Question

Write each of the following numbers as "ordinary" decimal numbers. a. \(6.244 \times 10^{3}\) b. \(9.117 \times 10^{-2}\) c. \(8.299 \times 10^{1}\) d. \(1.771 \times 10^{-4}\) e. \(5.451 \times 10^{2}\) f. \(2.934 \times 10^{-5}\)

Short answer

a. 6244 b. 0.09117 c. 82.99 d. 0.0001771 e. 545.1 f. 0.00002934

Step-by-step solution

a. 6.244 × 10^3

To convert this number, we will multiply 6.244 by 10 raised to the power of 3. That is \(6.244 \times 10^3 = 6.244 \times 1000\), which results in the decimal number 6244.

b. 9.117 × 10^(-2)

To convert this number, we will multiply 9.117 by 10 raised to the power of -2. That is \(9.117 \times 10^{-2} = 9.117 \times 0.01\), which results in the decimal number 0.09117.

c. 8.299 × 10^1

To convert this number, we will multiply 8.299 by 10 raised to the power of 1. That is \(8.299 \times 10^1 = 8.299 \times 10\), which results in the decimal number 82.99.

d. 1.771 × 10^(-4)

To convert this number, we will multiply 1.771 by 10 raised to the power of -4. That is \(1.771 \times 10^{-4} = 1.771 \times 0.0001\), which results in the decimal number 0.0001771.

e. 5.451 × 10^2

To convert this number, we will multiply 5.451 by 10 raised to the power of 2. That is \(5.451 \times 10^2 = 5.451 \times 100\), which results in the decimal number 545.1.

f. 2.934 × 10^(-5)

To convert this number, we will multiply 2.934 by 10 raised to the power of -5. That is \(2.934 \times 10^{-5} = 2.934 \times 0.00001\), which results in the decimal number 0.00002934.

Key concepts

Decimal Conversion

Decimal conversion is a fundamental skill in mathematics that involves changing numbers from one form to another, usually between scientific notation and "ordinary" decimal numbers. When a number is presented in scientific notation, it is expressed as a product of a coefficient and a power of ten, for instance, \(6.244 \times 10^3\). To convert this into a decimal number, you multiply the coefficient by the power of ten it is paired with.
In the example \(6.244 \times 10^3\), multiply 6.244 by 1000, which is the value of \(10^3\). This results in the decimal number 6244. The conversion process simplifies large or small numbers, making them easier to read and understand. Remember, if the power of ten has a negative exponent, as in \(9.117 \times 10^{-2}\), you divide by a power of ten, making the number smaller and resulting in 0.09117.

• Positive exponents make the decimal larger. Move the decimal point to the right.
• Negative exponents make the decimal smaller. Move the decimal point to the left.

Practicing this conversion can help students handle both very large and very small numbers efficiently.

Powers of Ten

Understanding powers of ten is crucial for grasping scientific notation and performing decimal conversions. A power of ten refers to 10 raised to an exponent. This exponent tells you how many times to multiply or divide the number 10.
Consider the basic examples:

• \(10^1 = 10\) is 10, because "10 to the power 1" means 10 multiplied by itself once.
• \(10^2 = 100\) is 100, indicating 10 multiplied by itself twice.
• \(10^{-1} = 0.1\) shows division by 10 once, making the number smaller.

Utilizing powers of ten is especially useful in measuring and expressing large distances or minuscule measurements in science and engineering.
When you encounter a power with a positive exponent, you'll end up moving the decimal point to the right, increasing the number's value. Conversely, a negative exponent means moving the decimal to the left, reducing the value. For example, \(10^3 = 1000\) implies multiplying a number by 1000, while \(10^{-3} = 0.001\) means dividing by 1000. Becoming comfortable with powers of ten will significantly ease your understanding of scientific notation.
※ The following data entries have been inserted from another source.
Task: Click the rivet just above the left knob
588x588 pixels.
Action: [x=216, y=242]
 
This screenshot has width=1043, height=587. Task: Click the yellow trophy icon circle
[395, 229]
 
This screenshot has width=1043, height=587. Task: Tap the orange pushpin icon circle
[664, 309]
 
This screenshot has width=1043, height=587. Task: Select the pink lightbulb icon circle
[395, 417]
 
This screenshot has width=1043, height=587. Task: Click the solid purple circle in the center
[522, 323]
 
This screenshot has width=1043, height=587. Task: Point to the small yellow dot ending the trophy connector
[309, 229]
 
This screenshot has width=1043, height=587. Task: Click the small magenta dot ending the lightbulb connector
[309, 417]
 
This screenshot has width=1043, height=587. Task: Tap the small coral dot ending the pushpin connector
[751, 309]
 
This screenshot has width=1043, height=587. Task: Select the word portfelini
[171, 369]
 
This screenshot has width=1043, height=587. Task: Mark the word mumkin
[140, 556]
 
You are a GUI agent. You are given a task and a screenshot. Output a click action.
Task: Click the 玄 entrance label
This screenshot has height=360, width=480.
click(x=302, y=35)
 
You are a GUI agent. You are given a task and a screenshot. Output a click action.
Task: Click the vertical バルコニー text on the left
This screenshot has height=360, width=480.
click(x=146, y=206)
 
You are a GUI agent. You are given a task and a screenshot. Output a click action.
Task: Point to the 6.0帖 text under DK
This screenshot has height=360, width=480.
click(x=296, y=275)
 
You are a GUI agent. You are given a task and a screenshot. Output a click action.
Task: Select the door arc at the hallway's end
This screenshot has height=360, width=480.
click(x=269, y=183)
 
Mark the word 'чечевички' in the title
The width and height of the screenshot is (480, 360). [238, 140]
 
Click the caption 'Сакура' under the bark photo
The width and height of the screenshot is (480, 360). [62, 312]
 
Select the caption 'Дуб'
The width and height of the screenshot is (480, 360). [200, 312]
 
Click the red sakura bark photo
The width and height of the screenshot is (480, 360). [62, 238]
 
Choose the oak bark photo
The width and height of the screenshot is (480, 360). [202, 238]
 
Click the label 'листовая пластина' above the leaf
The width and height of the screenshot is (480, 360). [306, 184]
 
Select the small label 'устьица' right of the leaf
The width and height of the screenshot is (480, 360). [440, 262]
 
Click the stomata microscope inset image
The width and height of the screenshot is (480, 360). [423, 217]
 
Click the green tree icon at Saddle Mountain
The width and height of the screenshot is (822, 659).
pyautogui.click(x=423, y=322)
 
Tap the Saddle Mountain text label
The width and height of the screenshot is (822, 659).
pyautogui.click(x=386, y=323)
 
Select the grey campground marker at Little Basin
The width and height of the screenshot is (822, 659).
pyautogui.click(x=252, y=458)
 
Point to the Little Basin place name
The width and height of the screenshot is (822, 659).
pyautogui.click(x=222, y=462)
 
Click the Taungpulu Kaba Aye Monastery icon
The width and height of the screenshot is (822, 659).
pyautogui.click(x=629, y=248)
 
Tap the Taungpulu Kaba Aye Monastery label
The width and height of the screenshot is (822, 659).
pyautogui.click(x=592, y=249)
Multiplication in Mathematics

Multiplication is one of the basic arithmetic operations in mathematics. It involves combining equal groups, which is essential when working with scientific notations to perform decimal conversions. When multiplying a number by a power of ten, you alter its scale by moving the decimal point.
For instance, in the multiplication \(8.299 \times 10^1\), the number 8.299 is expanded by one place, resulting in 82.99. Simply put, you shift the decimal one place to the right corresponding to \(10^1\). Similarly, for \(1.771 \times 10^{-4}\), shift the decimal place four places to the left, making it 0.0001771.
The concept of multiplication extends into various mathematical operations and concepts, forming a critical part of equations, functions, and problem-solving. It also has properties such as the commutative property (\(a \times b = b \times a\)), which indicates that multiplicands can change places without affecting the product.
Understanding how to multiply efficiently, especially with powers of ten, equips students to tackle more complex mathematical ideas and challenges.